● Records from a collection
┄┄┄┄┄┄

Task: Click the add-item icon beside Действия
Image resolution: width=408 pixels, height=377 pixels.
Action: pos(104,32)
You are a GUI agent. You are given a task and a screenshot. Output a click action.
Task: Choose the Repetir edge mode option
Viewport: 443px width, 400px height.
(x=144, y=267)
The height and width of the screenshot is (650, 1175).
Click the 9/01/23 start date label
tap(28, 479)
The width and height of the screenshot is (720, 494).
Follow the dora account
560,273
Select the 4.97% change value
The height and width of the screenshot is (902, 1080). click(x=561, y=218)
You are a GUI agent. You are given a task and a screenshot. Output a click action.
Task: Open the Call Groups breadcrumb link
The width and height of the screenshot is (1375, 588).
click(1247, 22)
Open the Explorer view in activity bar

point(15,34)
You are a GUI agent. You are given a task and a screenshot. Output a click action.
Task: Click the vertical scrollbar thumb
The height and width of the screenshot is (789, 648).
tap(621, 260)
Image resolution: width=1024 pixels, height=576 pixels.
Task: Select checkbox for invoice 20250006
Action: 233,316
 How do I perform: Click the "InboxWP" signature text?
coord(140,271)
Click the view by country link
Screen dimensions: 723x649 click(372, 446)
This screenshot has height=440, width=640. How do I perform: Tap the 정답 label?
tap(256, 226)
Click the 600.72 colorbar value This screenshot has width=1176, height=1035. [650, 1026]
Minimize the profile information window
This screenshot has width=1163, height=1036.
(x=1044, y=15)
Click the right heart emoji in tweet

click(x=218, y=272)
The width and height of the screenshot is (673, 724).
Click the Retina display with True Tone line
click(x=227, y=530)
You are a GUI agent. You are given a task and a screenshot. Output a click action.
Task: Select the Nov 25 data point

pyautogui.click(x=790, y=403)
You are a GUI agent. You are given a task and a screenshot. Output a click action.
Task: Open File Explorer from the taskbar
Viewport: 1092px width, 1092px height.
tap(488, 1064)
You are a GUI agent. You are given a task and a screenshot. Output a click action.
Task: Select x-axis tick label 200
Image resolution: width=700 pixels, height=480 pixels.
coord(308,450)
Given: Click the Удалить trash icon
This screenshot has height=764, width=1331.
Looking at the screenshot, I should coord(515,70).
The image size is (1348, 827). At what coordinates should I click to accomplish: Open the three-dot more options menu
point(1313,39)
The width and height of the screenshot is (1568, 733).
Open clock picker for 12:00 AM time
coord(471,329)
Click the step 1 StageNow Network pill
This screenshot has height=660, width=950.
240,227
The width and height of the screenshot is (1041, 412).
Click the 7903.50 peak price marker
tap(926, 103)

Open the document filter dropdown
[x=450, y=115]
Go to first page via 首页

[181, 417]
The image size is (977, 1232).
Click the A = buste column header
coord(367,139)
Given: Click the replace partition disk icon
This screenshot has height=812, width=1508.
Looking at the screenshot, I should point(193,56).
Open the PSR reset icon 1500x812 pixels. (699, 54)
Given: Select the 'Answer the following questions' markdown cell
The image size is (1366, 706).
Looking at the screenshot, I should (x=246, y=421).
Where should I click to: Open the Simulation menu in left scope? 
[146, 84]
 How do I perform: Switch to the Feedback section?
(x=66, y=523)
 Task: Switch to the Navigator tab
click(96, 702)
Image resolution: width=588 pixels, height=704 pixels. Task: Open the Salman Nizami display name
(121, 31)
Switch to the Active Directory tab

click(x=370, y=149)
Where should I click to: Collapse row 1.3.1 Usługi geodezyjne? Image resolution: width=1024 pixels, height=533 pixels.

┄┄┄┄┄┄

● REQUIREMENT
Would you please copy every line of the data exactly?

● ANSWER TO THE EXERCISE
Task: Click the add-item icon beside Действия
Image resolution: width=408 pixels, height=377 pixels.
Action: pos(104,32)
You are a GUI agent. You are given a task and a screenshot. Output a click action.
Task: Choose the Repetir edge mode option
Viewport: 443px width, 400px height.
(x=144, y=267)
The height and width of the screenshot is (650, 1175).
Click the 9/01/23 start date label
tap(28, 479)
The width and height of the screenshot is (720, 494).
Follow the dora account
560,273
Select the 4.97% change value
The height and width of the screenshot is (902, 1080). click(x=561, y=218)
You are a GUI agent. You are given a task and a screenshot. Output a click action.
Task: Open the Call Groups breadcrumb link
The width and height of the screenshot is (1375, 588).
click(1247, 22)
Open the Explorer view in activity bar

point(15,34)
You are a GUI agent. You are given a task and a screenshot. Output a click action.
Task: Click the vertical scrollbar thumb
The height and width of the screenshot is (789, 648).
tap(621, 260)
Image resolution: width=1024 pixels, height=576 pixels.
Task: Select checkbox for invoice 20250006
Action: 233,316
 How do I perform: Click the "InboxWP" signature text?
coord(140,271)
Click the view by country link
Screen dimensions: 723x649 click(372, 446)
This screenshot has height=440, width=640. How do I perform: Tap the 정답 label?
tap(256, 226)
Click the 600.72 colorbar value This screenshot has width=1176, height=1035. [650, 1026]
Minimize the profile information window
This screenshot has width=1163, height=1036.
(x=1044, y=15)
Click the right heart emoji in tweet

click(x=218, y=272)
The width and height of the screenshot is (673, 724).
Click the Retina display with True Tone line
click(x=227, y=530)
You are a GUI agent. You are given a task and a screenshot. Output a click action.
Task: Select the Nov 25 data point

pyautogui.click(x=790, y=403)
You are a GUI agent. You are given a task and a screenshot. Output a click action.
Task: Open File Explorer from the taskbar
Viewport: 1092px width, 1092px height.
tap(488, 1064)
You are a GUI agent. You are given a task and a screenshot. Output a click action.
Task: Select x-axis tick label 200
Image resolution: width=700 pixels, height=480 pixels.
coord(308,450)
Given: Click the Удалить trash icon
This screenshot has height=764, width=1331.
Looking at the screenshot, I should coord(515,70).
The image size is (1348, 827). At what coordinates should I click to accomplish: Open the three-dot more options menu
point(1313,39)
The width and height of the screenshot is (1568, 733).
Open clock picker for 12:00 AM time
coord(471,329)
Click the step 1 StageNow Network pill
This screenshot has height=660, width=950.
240,227
The width and height of the screenshot is (1041, 412).
Click the 7903.50 peak price marker
tap(926, 103)

Open the document filter dropdown
[x=450, y=115]
Go to first page via 首页

[181, 417]
The image size is (977, 1232).
Click the A = buste column header
coord(367,139)
Given: Click the replace partition disk icon
This screenshot has height=812, width=1508.
Looking at the screenshot, I should point(193,56).
Open the PSR reset icon 1500x812 pixels. (699, 54)
Given: Select the 'Answer the following questions' markdown cell
The image size is (1366, 706).
Looking at the screenshot, I should (x=246, y=421).
Where should I click to: Open the Simulation menu in left scope? 
[146, 84]
 How do I perform: Switch to the Feedback section?
(x=66, y=523)
 Task: Switch to the Navigator tab
click(96, 702)
Image resolution: width=588 pixels, height=704 pixels. Task: Open the Salman Nizami display name
(121, 31)
Switch to the Active Directory tab

click(x=370, y=149)
Where should I click to: Collapse row 1.3.1 Usługi geodezyjne? Image resolution: width=1024 pixels, height=533 pixels.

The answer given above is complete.